Last hunting season, professional hunter Paul Olivier came around a corner in Tanzania’s Maswa Game Reserve and stumbled on three black rhino. The rhino had apparently moved into the area from the nearby Serengeti, found Maswa to their liking and decided to stay—in a hunting area, mind you. That just doesn’t happen much in Tanzania—and probably not anywhere.
The magic behind the Maswa rhino, not surprisingly, is no magic at all but a long history of hard work and substantial investment. The Houston-based Friedkin Family Companies, a group of prominent hunting and photographic safari outfitters that includes Legendary Adventures, Tanzania Game Trackers Safaris and numerous other well-known companies that have long been associated with some of the best hunting areas in Tanzania. Since 1987 the Friedkins have invested nearly $300 million into habitat protection, community development, infrastructure, camps and facilities. Perhaps, most importantly, much of that investment has funded, through the Friedkin Conservation Fund, an extensive anti-poaching program that has become a model for others in Tanzania and elsewhere.

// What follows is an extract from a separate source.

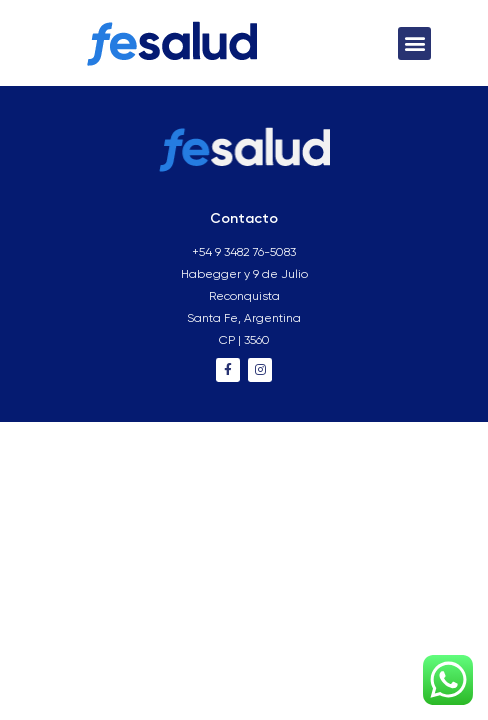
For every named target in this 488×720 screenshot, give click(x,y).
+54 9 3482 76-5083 (244, 253)
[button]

But with success has come enormous risk, both economic and personal. East African politics are rough and tumble, putting even well-managed concessions at risk of being reallocated to others or converted to non-hunting uses, and the rise of organized poaching has put concession managers on the front lines of a dangerous and frustrating bush war. While profitability was never the Friedkin’s goal—they make their money through other businesses and their safari companies are managed primarily as philanthropic endeavors—the risks were rapidly becoming unmanageable. If the company was to continue its investment in Tanzanian conservation, it needed longer-term stability.
So in early 2015 the Friedkins approached the Tanzanian government with a proposal. In return for their commitment to continue their conservation and community development initiatives in their safari areas, and specifically to invest an additional $100 million in those areas over the next 10 years, they asked to be granted Strategic Investor Status under Tanzanian law, which would assure them a 30-year renewable franchise in each area. The proposal included detailed plans for boosting tourism and broadening resource utilization in a manner consistent with sound conservation, constructing new camps in certain areas and creating new infrastructure and employment opportunities for local communities. After extensive discussions, the Tanzanian government agreed to the plan.
The Friedkins emphasize that while the long-term security their companies’ new Strategic Investor Status provides is critical to their ability to offer first-quality safaris, the more important news is how inextricably hunting has become linked to conservation policies and to non-hunting uses of hunting areas. As the company’s public statement notes, “Conservation practices were relatively easy 28 years ago. Today they are complex. We must balance the demands for land and water between a burgeoning rural population and wildlife.”
And while securing long-term concessions dramatically reduces the political risk of investing in conservation, the personal risks posed by organized poaching remain very large and very real. As reported by AmericanHunter.org/HLF in January 2016, Friedkin Conservation Fund helicopter pilot Roger Gower was shot and killed during a coordinated operation with Tanzanian wildlife authorities against a network of elephant poachers. The company’s response was characteristic: “We are profoundly saddened by the loss of our dear friend. This tragic event again highlights the appalling risk and cost of protecting Tanzania’s wildlife. We believe that Roger can best be honored by redoubling our commitment to protect elephants and our priceless wildlife heritage."
As everyone who hunts in wild places can attest, good things take time, courage and unswerving commitment. The fact that American hunting companies are as much at the forefront of conservation leadership in Tanzania as in America is not surprising, but to see Tanzania recognize and reward that leadership is truly gratifying. And while the Friedkin family companies are perhaps better able than most to fund the work that is needed to protect Tanzania’s iconic wildlife and habitat, there is much that individual American hunters can do to help.